After the August 21 chemical weapons attack that Washington blames on Syrian leader Bashar al-Assad's forces, U.S. President Barack Obama has veered from calling for urgent retaliation to agreeing to seek authorisation from a sceptical Congress with no real clear time frame attached.
Prospects of quick action receded still further on Monday when Obama welcomed a Russian proposal to put its ally Syria's chemical arsenal under international control.
While some officials argued that this showed the threat of military action had forced Russia and Assad to offer a genuine olive branch to the West, France quickly showed its doubts by announcing it would push for a tough U.N. resolution aimed at ensuring the Russian proposal would have real teeth.
"Fifteen years ago, it was our American partners who used to lecture us," said a Washington-based European diplomat.
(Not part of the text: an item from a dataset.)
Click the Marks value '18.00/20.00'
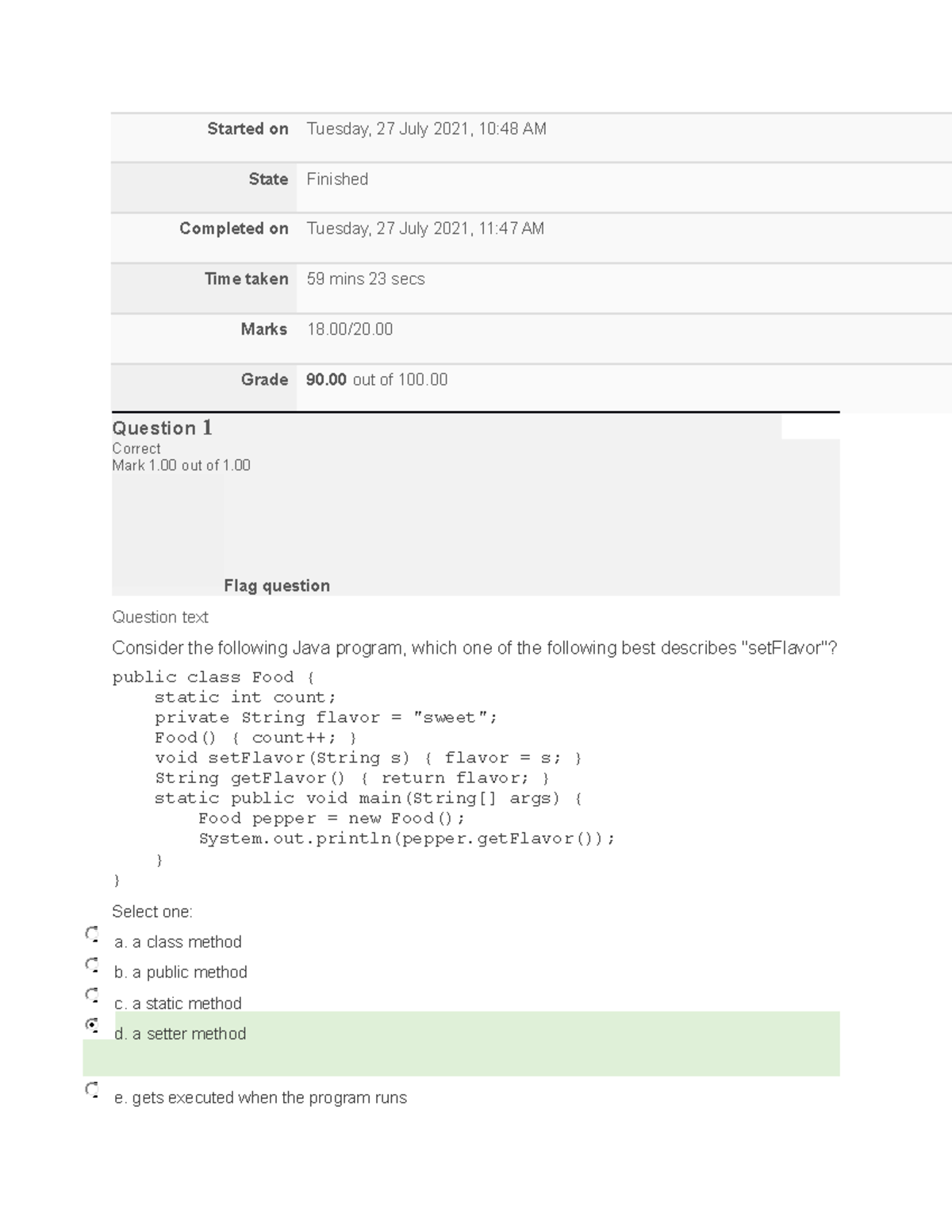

"Today, they are petrified with uncertainty and doubt. That uncertainty gives us a card to play to influence policy and play a major role."
MAKING A BREAK
European officials have long noted that Obama is keen to make a break with divisive overseas campaigns launched by his predecessor, George W. Bush, in Iraq and Afghanistan.
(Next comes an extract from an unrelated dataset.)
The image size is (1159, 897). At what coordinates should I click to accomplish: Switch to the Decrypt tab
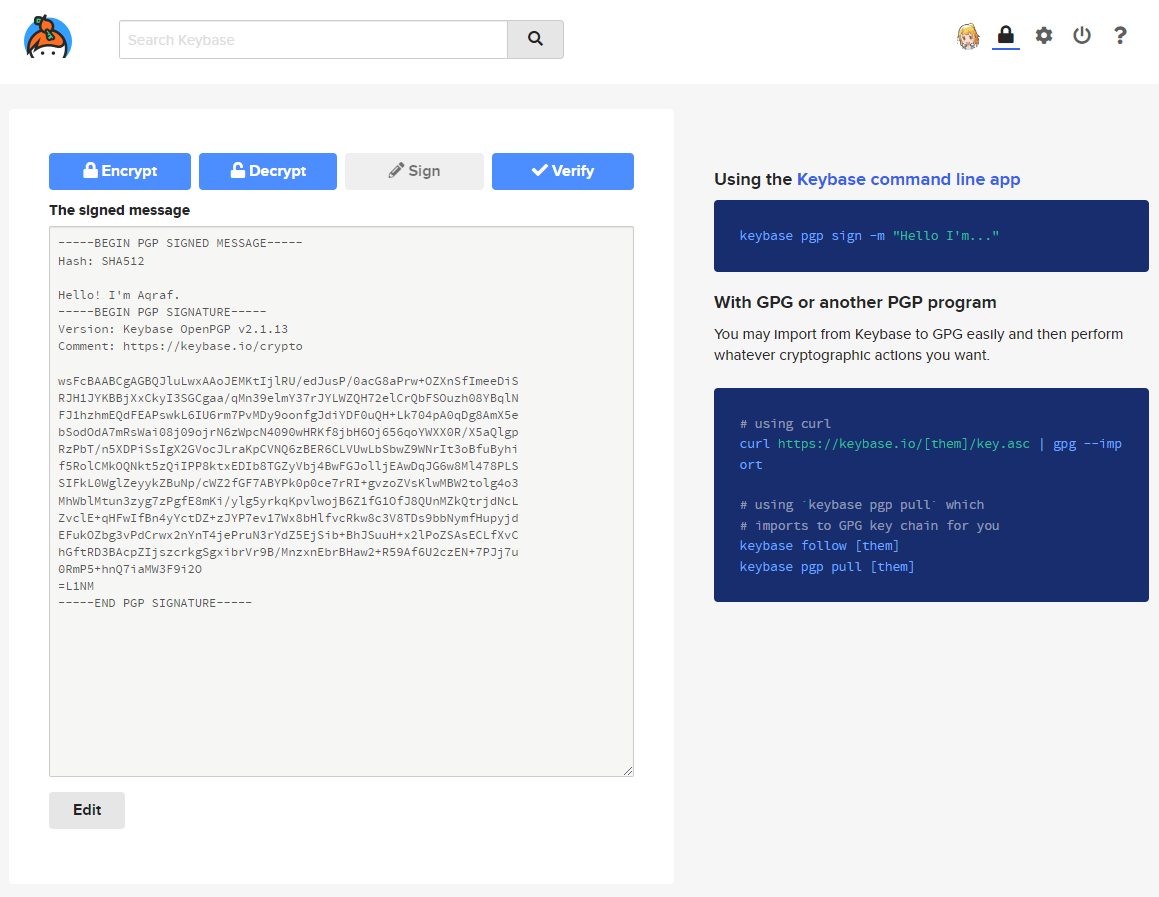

That was already evident in 2011 when France and Britain took the lead in the Libyan conflict. Only after intense negotiations did the United Stated agree to form part of a coalition to oust Libyan leader Muammar Gaddafi.
In Mali this year, France intervened alone against al-Qaeda-backed Islamists threatening the capital Bamako, only later receiving logistical support from Washington.
"What we have seen in the past weeks from the Obama administration ... largely confirms the perception that many European leaders have had about President Obama on his position vis-a-vis using weapons in going to other countries," said Fredrik Erixon of the Brussels-based European Centre For International Political Economy.
"The hesitation on the part of the United States is eroding its capacity to act as a world leader. No doubt about it. And if this is a good thing or a bad thing it is difficult to say."
While France has long seen itself as a counterweight to the U.S. superpower, leading world opposition to the Iraq war in 2003, Obama's hesitations this time around have been a headache for his counterpart Francois Hollande.
While under the French constitution Hollande has no need to consult the French parliament to go to war, Obama's decision to go to Congress emboldened anti-war voices in France who insisted Hollande should follow suit in the event of planned action.
Britain's David Cameron was similarly caught out.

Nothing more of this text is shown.